» Work to complete: Return verbatim the passage of the article on weight gain and cancer risk below that opens with the words containing "February 15, 2008" and closes with "and gall bladder.".

February 15, 2008

Added Pounds may Increase Cancer Risk

For years, doctors have hypothesized about a link between weight gain and cancers like breast and colon. A new European study published this week surmises that not only can weight gain increase risk for these types of cancer, but for many others as well, such as cancer of the thyroid, kidney, esophagus, uterus and gall bladder.

Researchers covered more than 280,000 cases from North America, Europe, Asia, and Australia, in attempts to cover more ground than previous research. These cases included more types of cancer as well as more a more diverse group of subjects.

Dr. Andrew Renehan, senior lecturer at the University of Manchester's School of Cancer Studies, says that the research is complicated; in order to find correlation between cause and effect, several things need to be carefully studied. This research study is limited, and more studies need to be done to prove associations that being fat can cause cancer.

The subjects of the study had their body mass index tracked for 9 to 15 years. The subjects were both normal weight and overweight. In the men that were studied, those who gained 33 pounds on average increased their risk of colon and kidney cancers by 24 percent, thyroid cancer by 33 percent, and esophagal cancer by 52 percent.

In the women, a 29 pound weight gain increased the risk of kidney cancer by 34 percent, esophageal cancer by 51 percent and uterine and gall bladder cancer by almost 60 percent.  Particularly in Asian populations, the link between increased BMI and breast cancer seemed stronger.

Even with all of these findings, scientists are unsure of the link between being overweight and having cancer. There are several hypotheses. One of these, Renehan said, "is that the presence of excess fat cells could affect the levels of hormones in your body. At a cellular level, that may favor the development of tumors in humans."

Although there is still currently no proof that cancer can be caused simply by just being fat, this study does provide information about the dangers of being overweight. Ed Yong of Cancer Research United Kingdom says that the primary message of the study is if you maintain proper healthy body weight, you will have a lower risk of cancer. Therefore, losing weight should decrease cancer risk.

» Supplied records:
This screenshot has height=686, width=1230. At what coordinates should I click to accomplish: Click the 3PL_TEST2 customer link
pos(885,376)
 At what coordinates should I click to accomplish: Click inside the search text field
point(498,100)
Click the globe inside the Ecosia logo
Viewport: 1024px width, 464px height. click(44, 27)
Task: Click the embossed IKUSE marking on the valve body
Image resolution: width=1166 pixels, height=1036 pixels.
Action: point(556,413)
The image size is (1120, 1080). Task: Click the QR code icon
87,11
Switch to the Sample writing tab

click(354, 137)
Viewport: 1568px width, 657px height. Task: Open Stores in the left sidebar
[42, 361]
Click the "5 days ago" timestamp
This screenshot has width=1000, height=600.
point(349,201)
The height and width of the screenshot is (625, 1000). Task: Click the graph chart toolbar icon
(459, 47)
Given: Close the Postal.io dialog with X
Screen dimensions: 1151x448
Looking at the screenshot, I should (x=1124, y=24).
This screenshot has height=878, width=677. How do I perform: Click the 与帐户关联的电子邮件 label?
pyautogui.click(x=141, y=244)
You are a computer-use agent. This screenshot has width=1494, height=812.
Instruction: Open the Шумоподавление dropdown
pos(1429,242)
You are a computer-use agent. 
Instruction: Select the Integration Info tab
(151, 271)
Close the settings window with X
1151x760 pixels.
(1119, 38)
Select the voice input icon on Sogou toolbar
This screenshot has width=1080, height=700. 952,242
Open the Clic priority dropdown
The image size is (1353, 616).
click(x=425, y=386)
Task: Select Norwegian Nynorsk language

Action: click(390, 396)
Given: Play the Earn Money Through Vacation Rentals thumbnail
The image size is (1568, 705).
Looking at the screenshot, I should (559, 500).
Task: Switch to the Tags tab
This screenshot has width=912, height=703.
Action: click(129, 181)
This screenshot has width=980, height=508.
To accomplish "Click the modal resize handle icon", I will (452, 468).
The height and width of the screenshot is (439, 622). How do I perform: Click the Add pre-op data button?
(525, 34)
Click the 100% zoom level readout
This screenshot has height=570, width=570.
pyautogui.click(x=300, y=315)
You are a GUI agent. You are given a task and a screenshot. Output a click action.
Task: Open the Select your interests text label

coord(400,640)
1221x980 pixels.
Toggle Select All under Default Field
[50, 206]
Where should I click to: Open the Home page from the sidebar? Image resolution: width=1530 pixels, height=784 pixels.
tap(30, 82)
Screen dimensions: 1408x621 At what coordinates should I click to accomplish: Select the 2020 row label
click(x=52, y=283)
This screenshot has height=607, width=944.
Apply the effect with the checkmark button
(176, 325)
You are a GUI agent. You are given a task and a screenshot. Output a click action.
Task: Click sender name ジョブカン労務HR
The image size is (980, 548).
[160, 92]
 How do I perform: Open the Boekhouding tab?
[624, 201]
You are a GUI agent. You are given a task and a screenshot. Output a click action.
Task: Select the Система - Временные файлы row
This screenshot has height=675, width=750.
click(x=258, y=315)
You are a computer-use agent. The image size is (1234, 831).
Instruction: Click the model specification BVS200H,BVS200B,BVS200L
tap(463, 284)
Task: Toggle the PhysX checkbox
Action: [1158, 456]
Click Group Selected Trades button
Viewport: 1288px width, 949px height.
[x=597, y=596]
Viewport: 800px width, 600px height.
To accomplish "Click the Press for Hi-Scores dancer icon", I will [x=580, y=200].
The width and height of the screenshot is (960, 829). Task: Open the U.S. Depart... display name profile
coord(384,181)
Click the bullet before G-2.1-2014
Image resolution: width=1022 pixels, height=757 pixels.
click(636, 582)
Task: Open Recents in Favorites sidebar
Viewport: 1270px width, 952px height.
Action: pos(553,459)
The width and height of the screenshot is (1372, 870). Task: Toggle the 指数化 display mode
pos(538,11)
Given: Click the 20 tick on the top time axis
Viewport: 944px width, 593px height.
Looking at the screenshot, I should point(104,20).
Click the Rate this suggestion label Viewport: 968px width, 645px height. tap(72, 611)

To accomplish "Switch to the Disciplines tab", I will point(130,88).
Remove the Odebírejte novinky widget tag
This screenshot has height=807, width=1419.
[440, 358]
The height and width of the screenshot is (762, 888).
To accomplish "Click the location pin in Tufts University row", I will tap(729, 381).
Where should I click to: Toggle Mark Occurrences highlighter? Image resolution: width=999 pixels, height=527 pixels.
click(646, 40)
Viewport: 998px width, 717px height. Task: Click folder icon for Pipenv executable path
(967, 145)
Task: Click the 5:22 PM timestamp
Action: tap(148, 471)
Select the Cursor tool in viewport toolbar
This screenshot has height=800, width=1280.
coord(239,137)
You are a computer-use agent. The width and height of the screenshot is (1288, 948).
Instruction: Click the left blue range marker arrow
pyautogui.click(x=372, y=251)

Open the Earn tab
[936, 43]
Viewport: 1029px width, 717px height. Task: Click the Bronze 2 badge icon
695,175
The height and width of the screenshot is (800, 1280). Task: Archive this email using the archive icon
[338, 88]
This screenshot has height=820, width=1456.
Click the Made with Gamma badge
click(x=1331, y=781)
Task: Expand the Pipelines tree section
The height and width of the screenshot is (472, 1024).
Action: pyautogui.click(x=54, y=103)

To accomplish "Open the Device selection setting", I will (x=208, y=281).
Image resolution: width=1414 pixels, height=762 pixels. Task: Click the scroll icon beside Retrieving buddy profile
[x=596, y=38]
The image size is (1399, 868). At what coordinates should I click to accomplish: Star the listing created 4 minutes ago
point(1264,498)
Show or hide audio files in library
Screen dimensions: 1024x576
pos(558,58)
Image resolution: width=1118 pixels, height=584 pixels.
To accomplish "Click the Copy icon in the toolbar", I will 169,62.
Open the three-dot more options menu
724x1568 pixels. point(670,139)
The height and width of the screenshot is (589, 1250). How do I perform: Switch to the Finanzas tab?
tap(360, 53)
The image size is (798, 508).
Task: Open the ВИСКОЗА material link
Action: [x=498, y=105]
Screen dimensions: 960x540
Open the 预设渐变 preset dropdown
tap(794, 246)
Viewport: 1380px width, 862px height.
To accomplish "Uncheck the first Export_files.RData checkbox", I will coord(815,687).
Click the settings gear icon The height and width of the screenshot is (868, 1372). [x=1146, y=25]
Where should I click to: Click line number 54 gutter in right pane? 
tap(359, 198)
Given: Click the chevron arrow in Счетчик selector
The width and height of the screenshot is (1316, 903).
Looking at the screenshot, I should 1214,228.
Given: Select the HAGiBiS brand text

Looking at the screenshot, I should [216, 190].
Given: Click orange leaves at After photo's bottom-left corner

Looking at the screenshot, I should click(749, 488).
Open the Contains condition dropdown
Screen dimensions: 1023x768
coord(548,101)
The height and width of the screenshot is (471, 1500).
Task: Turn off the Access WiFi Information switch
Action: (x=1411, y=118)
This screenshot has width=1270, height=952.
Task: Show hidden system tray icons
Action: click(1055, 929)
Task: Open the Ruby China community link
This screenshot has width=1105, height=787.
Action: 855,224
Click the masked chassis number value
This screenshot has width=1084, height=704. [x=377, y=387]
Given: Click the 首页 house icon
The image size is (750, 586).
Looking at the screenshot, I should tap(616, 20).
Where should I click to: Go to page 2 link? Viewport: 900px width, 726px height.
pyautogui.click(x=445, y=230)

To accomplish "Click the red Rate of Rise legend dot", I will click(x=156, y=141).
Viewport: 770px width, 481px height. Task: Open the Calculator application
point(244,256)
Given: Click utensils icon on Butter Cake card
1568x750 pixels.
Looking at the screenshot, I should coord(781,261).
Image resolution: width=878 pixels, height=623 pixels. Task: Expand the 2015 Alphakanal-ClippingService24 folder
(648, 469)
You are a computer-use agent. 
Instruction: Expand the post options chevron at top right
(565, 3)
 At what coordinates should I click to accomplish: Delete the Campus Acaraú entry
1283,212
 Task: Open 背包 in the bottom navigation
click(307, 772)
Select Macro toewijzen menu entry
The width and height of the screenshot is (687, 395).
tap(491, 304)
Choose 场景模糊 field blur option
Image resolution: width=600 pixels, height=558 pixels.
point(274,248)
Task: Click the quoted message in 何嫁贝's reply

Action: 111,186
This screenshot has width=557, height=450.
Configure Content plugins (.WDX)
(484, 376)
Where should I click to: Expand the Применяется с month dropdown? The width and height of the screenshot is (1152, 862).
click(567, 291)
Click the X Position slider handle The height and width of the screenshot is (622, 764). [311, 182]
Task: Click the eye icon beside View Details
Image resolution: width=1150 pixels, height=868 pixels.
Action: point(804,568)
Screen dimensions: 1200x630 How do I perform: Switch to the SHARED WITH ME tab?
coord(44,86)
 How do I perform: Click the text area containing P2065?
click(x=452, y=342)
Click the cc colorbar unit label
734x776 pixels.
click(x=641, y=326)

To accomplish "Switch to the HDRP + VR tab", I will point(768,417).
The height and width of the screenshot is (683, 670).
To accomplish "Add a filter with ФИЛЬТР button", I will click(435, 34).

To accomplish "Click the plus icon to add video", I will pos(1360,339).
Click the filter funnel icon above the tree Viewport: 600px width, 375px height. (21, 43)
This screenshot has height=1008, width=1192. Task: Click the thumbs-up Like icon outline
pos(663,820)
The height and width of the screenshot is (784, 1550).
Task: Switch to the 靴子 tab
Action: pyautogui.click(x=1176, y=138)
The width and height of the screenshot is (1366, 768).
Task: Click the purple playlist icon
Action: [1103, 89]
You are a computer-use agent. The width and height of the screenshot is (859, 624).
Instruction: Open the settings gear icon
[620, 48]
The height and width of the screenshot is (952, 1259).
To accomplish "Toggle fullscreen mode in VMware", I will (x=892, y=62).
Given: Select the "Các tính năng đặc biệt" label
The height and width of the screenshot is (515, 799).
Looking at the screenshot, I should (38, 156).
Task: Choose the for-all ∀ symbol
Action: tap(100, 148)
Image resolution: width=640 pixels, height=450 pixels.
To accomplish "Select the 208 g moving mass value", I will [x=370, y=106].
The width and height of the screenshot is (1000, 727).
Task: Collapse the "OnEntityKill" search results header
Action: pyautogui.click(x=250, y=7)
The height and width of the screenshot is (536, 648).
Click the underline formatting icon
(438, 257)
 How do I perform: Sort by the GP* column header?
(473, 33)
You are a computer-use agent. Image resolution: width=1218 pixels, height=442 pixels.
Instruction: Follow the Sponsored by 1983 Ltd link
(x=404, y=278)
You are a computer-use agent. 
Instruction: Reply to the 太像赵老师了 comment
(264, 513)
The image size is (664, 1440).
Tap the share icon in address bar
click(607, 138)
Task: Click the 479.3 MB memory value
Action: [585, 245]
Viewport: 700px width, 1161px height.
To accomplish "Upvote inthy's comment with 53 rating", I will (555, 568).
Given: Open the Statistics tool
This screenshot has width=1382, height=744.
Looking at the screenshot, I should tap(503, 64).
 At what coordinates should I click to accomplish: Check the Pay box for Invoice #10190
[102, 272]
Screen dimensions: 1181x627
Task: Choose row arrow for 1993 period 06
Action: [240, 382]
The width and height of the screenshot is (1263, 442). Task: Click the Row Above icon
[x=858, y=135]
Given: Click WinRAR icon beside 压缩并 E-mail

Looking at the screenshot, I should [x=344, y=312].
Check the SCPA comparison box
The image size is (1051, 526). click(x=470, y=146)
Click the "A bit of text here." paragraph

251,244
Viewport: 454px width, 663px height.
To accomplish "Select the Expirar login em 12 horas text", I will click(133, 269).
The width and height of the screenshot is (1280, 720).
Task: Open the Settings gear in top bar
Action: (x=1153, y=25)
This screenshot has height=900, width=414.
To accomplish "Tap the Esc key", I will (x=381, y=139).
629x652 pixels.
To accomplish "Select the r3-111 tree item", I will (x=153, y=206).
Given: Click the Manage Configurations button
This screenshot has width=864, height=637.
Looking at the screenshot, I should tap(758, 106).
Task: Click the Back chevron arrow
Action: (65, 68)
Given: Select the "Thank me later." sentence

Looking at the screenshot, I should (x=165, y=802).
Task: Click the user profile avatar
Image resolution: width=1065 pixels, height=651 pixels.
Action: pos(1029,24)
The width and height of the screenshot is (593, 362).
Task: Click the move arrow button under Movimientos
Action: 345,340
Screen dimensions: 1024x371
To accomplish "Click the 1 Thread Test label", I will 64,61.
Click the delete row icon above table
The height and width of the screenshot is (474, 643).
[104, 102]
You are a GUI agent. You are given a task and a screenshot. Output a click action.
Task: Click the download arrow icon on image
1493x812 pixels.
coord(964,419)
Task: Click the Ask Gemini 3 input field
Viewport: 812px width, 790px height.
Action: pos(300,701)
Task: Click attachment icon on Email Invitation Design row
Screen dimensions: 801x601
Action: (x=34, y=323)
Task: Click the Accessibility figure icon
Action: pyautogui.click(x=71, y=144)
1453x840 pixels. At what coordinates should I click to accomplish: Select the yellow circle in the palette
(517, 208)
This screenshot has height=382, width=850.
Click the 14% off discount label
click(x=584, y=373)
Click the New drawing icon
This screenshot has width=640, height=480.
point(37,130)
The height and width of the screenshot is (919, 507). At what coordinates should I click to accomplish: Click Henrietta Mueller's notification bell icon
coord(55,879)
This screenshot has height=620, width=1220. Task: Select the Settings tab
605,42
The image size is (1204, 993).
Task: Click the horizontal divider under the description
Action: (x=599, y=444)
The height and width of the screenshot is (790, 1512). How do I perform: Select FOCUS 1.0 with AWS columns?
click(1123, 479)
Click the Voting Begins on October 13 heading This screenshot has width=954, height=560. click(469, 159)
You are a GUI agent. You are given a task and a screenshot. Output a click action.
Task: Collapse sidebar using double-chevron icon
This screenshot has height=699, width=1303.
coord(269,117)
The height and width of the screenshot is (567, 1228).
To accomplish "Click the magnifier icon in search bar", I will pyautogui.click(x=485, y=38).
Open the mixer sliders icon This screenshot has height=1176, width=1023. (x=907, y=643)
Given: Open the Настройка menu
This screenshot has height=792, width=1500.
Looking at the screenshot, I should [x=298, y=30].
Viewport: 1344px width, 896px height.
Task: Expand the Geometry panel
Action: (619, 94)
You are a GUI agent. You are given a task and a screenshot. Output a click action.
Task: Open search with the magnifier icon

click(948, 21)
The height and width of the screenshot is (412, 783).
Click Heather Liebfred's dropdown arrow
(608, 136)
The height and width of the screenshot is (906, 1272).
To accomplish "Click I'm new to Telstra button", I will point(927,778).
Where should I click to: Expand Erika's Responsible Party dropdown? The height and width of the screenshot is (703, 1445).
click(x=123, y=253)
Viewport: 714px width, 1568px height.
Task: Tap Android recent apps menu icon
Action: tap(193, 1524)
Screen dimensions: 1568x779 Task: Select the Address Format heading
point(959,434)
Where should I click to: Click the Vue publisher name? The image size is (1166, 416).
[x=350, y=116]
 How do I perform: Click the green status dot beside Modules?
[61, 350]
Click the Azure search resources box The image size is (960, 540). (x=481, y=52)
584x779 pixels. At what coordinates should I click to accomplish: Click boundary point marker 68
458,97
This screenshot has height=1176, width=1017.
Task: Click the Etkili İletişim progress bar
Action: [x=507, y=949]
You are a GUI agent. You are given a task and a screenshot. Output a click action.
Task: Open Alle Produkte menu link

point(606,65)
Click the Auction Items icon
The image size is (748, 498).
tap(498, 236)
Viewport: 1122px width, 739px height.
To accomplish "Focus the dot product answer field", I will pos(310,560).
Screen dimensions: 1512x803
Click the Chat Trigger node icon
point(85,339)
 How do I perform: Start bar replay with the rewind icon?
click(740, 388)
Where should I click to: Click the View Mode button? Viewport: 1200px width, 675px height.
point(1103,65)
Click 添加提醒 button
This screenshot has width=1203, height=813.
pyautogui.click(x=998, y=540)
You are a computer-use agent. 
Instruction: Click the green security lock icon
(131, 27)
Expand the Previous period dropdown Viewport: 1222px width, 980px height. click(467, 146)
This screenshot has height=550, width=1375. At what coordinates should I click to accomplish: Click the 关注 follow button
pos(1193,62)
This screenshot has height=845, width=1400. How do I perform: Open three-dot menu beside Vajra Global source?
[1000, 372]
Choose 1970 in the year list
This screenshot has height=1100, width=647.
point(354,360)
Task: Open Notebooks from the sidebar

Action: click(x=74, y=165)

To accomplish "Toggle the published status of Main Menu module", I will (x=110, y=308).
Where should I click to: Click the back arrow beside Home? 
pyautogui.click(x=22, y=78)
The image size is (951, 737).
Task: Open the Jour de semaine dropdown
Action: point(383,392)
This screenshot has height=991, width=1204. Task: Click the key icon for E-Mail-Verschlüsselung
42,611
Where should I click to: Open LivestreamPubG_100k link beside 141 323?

» Response:
February 15, 2008

Added Pounds may Increase Cancer Risk

For years, doctors have hypothesized about a link between weight gain and cancers like breast and colon. A new European study published this week surmises that not only can weight gain increase risk for these types of cancer, but for many others as well, such as cancer of the thyroid, kidney, esophagus, uterus and gall bladder.